(AP) -- Marketing executives at British drugmaker AstraZeneca PLC for years blocked efforts by company scientists to raise concerns antipsychotic drug Seroquel caused weight gain and other problems, saying that would harm sales, plaintiff lawyers say.
They say their claim is backed by internal documents released Wednesday as part of ongoing lawsuits against the company brought by patients alleging they were harmed by the blockbuster drug for schizophrenia and bipolar disorder.
Some of the internal e-mails and other documents, released late Tuesday to The Associated Press, show efforts to keep public information about Seroquel positive amid a spirited debate between the company's scientists and its marketing executives.
Ed Blizzard, a Houston attorney whose firm is helping to represent about 6,000 Seroquel plaintiffs, said data showing Seroquel was "not very effective" and had serious side effects "was either spun or skewed or outright concealed."
AstraZeneca spokesman Tony Jewell said that since the drug was approved in late 1997, the label or detailed package insert has stated that diabetes, high blood sugar and weight gain have been observed in patients in clinical studies.
He noted that the U.S. Food and Drug Administration in the past several years has approved Seroquel as safe for new uses - bipolar mania, then bipolar depression and then an extended-release version.
Other internal e-mails and planning documents suggest the company pondered uses for which Seroquel was not approved by the Food and Drug Administration, including in dementia patients, though none of the documents indicate the company actually marketed the drug for those uses.
Doctors are allowed to prescribe drugs for unapproved uses, but drugmakers can't promote them for those uses.

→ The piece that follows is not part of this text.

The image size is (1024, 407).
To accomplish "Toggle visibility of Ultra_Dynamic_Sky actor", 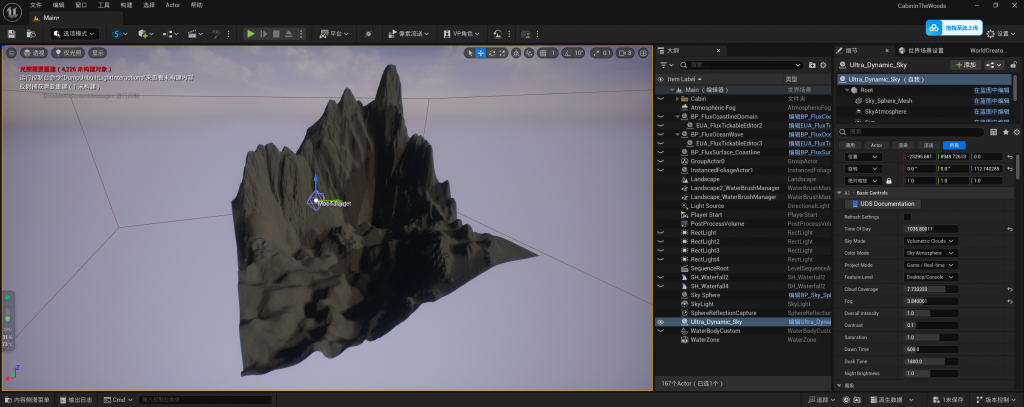I will (x=660, y=322).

A strategic plan dated 2000 suggested a "key success factor" would be to "broaden Seroquel use on and off label," specifically targeting educational programs "to share off label data."
Jewell said in an e-mailed statement that the documents do not recommend "inappropriate promotion" of the drug and refer to intentions to seek approval for additional indications. The statement also points out physicians often prescribe atypical antipsychotics like Seroquel off-label.
Blizzard challenged that in a conference call. "The only way they can broaden its use off-label is by marketing it to physicians," he said.
Seroquel was AstraZeneca's No. 2 drug in sales last year, with revenue of $4.5 billion.
Blizzard said U.S. District Judge Anne C. Conway in Orlando, Fla., who has been coordinating pretrial details of nearly 6,000 federal Seroquel lawsuits, recently ordered them returned to the federal courts where they were filed.
First, she is settling issues such as which of the many documents plaintiff lawyers obtained through pretrial discovery should be available for use in those trials and open to the public. AstraZeneca has claimed its documents are confidential but agreed to release hundreds in February and 400 more Wednesday.
In a chain of e-mails in one document, a scientistific safety committee in June 2000 recommended removing "limited" before the words "weight gain" in the list of Seroquel side effects, because many patients gained significant weight.
Marketing staff suggested trying other explanations, such as whether patients took other drugs that could be blamed. One marketing executive, Medical Affairs Manager Richard Owen, then wrote that such a change "is potentially damaging to Seroquel."
The change in the drug's label was finally made in 2002. That was after Barry Arnold, the vice president for clinical drug safety, complained repeatedly to the physician in charge of Seroquel drug safety about "Commercial (executives) having such an influence."
Yet soon after the label change, AstraZeneca trademarked the term "weight-neutral" as a slogan for Seroquel, Blizzard noted. He said data showed about one-quarter of patients taking Seroquel increased their weight by more than 7 percent.
Later in 2002, Simon Hagger, global brand manager for Seroquel, e-mailed nearly 20 marketing staffers to say "we are under clear instruction from the highest level within AstraZeneca at this time not to discuss details surrounding trial 41," outside the company. That patient study, concluded that year, found elevated levels of blood sugar.
AstraZeneca has been trying to get Seroquel approved in the U.S. for treating patients with depression and anxiety disorder, a group that includes more than 20 million people.
In April, a panel of FDA scientific advisers said Seroquel's side effects, including weight gain, high blood sugar and potential heart problems, were too troubling to make it a first choice against depression or anxiety. On a split vote, the panel said Seroquel could be used as an added therapy for patients taking other medicines but not getting relief from depression. The FDA has yet to issue a final ruling.
"Going back almost 20 years, AstraZeneca has conducted 118 studies on the safety and efficacy of Seroquel," company spokesman Jewell said.
AstraZeneca faces roughly 15,000 lawsuits over Seroquel, about 60 percent of them in state courts.
AstraZeneca's U.S.-traded shares rose 75 cents to $41.05 Wednesday morning.